こんなに楽しく温かく、美しいお話に出会って読めたことがとてもうれしかった。

もし1000年生きることができたら、このマンソレイン王のように銅のお城で一人ぼっちになってもかまわない。こんなに次々に優しい動物がお話を持ってきてくれるなら。1000年後だしなんて思ってしまったほど。
ひげの中に潜って心臓の音を聞いてくれる優しい野ウサギがいて、壊れた心臓のねじを巻くために薬草のねじまき草を探しに行ってくれるまじない師がいるなら寂しくないかも。


まじない師が王様の寿命を延ばすネジマキ草をさがしに行く道で、出会った動物たちに王様にお話をしに行ってくれるように伝えた。

夜になって、オオカミが来た。そしてこだまの魔女と闘った話をした。その時脇腹の毛をむしられから今も毛が生えていないけれど。
次にリスが来た。
砂丘ウサギもきた。遠くから聞こえる「大きなザブーン」を兄ちゃんと聞きに行った。危険だと言われていたが兄ちゃんは「大きなザブーン」の近くまで行って帰らなかった。
カモもヒツジも来た。
羊飼いは羊の毛を背中で二つに分けて櫛できれいに梳かして王様に挨拶をした。
毛の中から小さなハナムグリが顔を出して、玉座の背中に乗せてもらって、蜘蛛と花の話をした。
カモが満月の夜にしか咲かない、ねがい花の話をした。
ライオンが来た。

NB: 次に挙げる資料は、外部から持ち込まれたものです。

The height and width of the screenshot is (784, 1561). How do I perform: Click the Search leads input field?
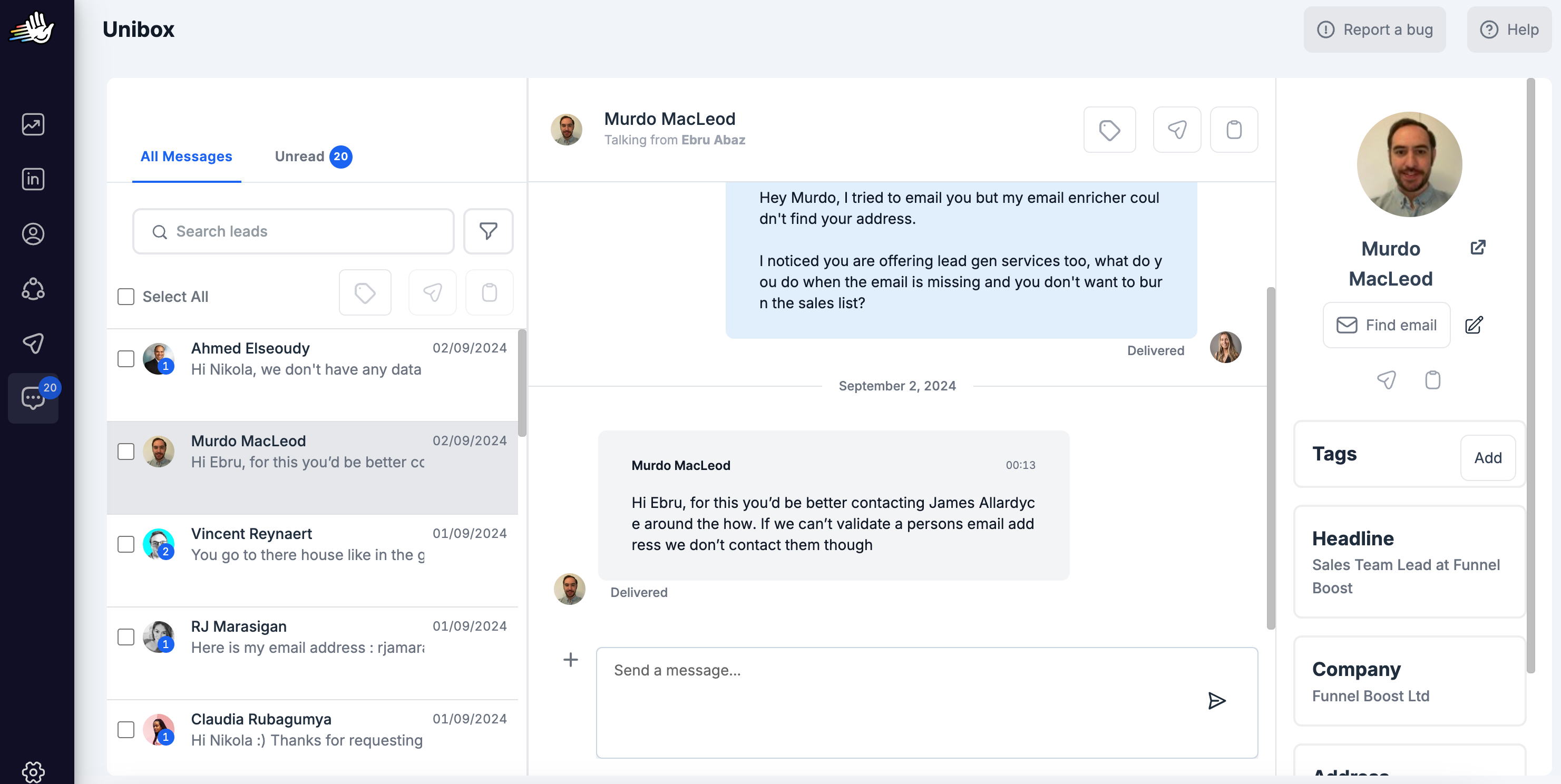[294, 231]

時間をくみ出す魔女のポンプの話をした。ライオンは魔女に働かされて命が尽きたが、天使が王様のところに連れてきてくれたのだった。
馬もきた。3つの頭があるドラゴンも来て、かわいい舌足らずで話をした。
畑ネズミと町ねずみがきてネズミの歌を歌って大うけした。
ツバメは、魔法使いのお父さんとわがまま娘の話をした。
ロバが来た。かわいそうなロバは素敵な帽子を風に飛ばされたので、お嫁さんが来なくなった。今も帽子を探している。あれがあれば結婚できるんだよ。
小人アノールは古い話をした。昔、小人たちは二派にわかれて争った。若いマンソレイン王と13人のイドゥールは暖かい国にのがれ銅の城を立てた。
広間に立てた千本のろうそくが燃え尽きようとしていた。千年の寿命。一本のろうそくが届けばまた千年の寿命がはじまる。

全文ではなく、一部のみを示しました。